Single by Daryl Braithwaite

from the album Rise
- B-side: "You Will Find a Way"
- Released: 27 May 1991
- Genre: Pop
- Length: 4:29
- Label: CBS
- Songwriters: Simon Hussey, Daryl Braithwaite
- Producer: Simon Hussey

Daryl Braithwaite singles chronology
| "The Horses" (1991) | "Higher Than Hope" (1991) | "Don't Hold Back Your Love" (1991) |

= Higher Than Hope =

1991 single by Daryl Braithwaite

"Higher Than Hope" is the third single released by Daryl Braithwaite from his third studio album, Rise. The single was released in May 1991 and peaked at number 28 on the Australian ARIA Singles Chart. The song also peaked at number 47 on the US Billboard Hot 100 and number 73 on the Canadian RPM 100 Hit Tracks chart, becoming his only single to chart in these countries. Braithwaite promoted the single in US from 18 June to 31 July 1990 and the music video was filmed in Los Angeles. It is one of the few songs in Braithwaite's repertoire to feature him playing an instrument in addition to singing. At the APRA Music Awards of 1992 the song won Most Performed Australian Work.

Directions
A: Summarize the text about "Higher Than Hope" in two sentences.
B: Say whether each statement agrees with the text about "Higher Than Hope," answering yes or no and quoting the words that decide it: (i) The single came out in May 1991. (ii) The music video was shot in Sydney. (iii) The song won an award at the APRA Music Awards of 1992.
The lines that follow have no connection to the text about "Higher Than Hope."

Dataset entries
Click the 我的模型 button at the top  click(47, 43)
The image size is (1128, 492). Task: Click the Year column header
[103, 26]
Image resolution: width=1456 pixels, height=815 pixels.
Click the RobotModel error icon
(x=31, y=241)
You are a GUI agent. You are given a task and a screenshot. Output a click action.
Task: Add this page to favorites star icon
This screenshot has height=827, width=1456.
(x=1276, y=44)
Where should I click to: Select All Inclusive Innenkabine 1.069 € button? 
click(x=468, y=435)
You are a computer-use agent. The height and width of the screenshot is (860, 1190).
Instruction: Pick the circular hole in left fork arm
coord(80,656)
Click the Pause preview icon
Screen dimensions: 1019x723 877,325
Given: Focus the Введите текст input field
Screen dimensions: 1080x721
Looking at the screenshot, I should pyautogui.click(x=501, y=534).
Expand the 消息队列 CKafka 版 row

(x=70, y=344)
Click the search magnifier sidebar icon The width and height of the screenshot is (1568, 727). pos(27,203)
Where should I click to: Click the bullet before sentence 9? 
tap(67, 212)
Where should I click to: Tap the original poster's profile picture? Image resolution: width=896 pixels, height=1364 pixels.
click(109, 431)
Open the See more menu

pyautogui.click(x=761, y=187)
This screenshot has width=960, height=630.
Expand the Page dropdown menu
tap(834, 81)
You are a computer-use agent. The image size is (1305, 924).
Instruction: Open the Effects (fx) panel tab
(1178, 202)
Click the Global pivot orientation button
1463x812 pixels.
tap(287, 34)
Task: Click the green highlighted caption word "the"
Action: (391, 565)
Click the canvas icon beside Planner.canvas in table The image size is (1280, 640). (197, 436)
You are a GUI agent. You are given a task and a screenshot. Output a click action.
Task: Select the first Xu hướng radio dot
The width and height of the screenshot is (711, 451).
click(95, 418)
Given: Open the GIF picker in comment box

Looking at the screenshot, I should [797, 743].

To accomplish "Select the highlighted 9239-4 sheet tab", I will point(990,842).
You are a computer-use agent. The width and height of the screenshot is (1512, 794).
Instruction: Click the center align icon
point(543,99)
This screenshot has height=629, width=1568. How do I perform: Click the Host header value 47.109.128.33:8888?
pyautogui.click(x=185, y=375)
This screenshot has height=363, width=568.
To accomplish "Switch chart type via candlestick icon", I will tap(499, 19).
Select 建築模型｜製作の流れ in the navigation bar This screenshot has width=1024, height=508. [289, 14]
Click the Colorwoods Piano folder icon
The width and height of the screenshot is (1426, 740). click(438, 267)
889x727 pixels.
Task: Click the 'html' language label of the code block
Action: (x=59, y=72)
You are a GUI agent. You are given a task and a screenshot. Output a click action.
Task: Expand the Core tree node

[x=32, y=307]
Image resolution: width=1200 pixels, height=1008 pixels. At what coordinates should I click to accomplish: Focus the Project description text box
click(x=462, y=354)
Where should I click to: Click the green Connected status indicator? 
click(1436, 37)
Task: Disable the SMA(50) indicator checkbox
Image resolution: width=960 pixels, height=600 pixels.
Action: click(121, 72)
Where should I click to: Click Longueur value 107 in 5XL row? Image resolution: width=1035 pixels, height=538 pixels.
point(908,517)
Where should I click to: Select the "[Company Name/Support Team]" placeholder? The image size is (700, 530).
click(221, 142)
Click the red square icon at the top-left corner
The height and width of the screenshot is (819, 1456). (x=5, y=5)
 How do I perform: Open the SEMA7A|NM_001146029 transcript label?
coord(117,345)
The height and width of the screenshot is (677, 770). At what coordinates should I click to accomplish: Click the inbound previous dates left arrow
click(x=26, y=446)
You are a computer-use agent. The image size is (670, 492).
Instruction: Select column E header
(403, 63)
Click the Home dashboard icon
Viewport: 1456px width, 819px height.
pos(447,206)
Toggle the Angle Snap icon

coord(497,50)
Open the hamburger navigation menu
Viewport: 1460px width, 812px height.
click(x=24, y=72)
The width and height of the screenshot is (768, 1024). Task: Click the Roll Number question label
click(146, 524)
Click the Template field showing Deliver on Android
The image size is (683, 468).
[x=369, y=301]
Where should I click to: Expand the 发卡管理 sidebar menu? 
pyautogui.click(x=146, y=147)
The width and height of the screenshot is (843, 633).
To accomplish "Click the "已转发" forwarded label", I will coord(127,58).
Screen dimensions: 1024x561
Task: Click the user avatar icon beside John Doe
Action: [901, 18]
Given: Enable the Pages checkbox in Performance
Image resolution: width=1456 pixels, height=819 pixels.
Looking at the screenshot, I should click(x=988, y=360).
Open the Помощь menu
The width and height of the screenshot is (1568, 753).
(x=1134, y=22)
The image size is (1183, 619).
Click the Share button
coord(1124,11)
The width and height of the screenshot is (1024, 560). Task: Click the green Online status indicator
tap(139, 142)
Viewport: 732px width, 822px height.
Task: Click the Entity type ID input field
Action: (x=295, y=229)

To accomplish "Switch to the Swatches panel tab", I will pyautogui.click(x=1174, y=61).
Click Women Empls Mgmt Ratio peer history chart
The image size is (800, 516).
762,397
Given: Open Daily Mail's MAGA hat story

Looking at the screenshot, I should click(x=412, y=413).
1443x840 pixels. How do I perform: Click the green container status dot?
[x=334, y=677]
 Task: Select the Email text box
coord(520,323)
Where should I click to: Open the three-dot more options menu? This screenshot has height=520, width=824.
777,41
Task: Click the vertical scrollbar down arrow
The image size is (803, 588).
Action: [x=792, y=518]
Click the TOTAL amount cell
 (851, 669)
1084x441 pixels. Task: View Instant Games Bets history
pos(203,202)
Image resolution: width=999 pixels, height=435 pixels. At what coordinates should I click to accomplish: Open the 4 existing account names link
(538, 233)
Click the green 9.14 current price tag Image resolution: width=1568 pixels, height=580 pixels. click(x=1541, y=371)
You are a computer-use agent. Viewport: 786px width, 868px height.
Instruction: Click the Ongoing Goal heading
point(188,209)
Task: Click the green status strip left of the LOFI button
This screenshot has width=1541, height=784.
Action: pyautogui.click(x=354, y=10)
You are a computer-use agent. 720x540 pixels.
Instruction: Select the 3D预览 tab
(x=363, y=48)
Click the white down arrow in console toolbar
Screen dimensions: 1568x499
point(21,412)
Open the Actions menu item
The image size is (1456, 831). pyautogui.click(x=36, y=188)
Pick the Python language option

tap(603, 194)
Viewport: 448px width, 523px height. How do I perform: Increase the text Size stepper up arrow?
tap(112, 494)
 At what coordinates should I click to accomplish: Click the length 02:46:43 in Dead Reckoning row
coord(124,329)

Final results
A: "Higher Than Hope" is the third single Daryl Braithwaite released from his third studio album, Rise, coming out in May 1991 and peaking at number 28 on the Australian ARIA Singles Chart. It also reached number 47 on the US Billboard Hot 100 and number 73 on the Canadian RPM 100 Hit Tracks chart, and it won Most Performed Australian Work at the APRA Music Awards of 1992.

B:
(i) Yes: "The single was released in May 1991"
(ii) No: "the music video was filmed in Los Angeles"
(iii) Yes: "At the APRA Music Awards of 1992 the song won Most Performed Australian Work."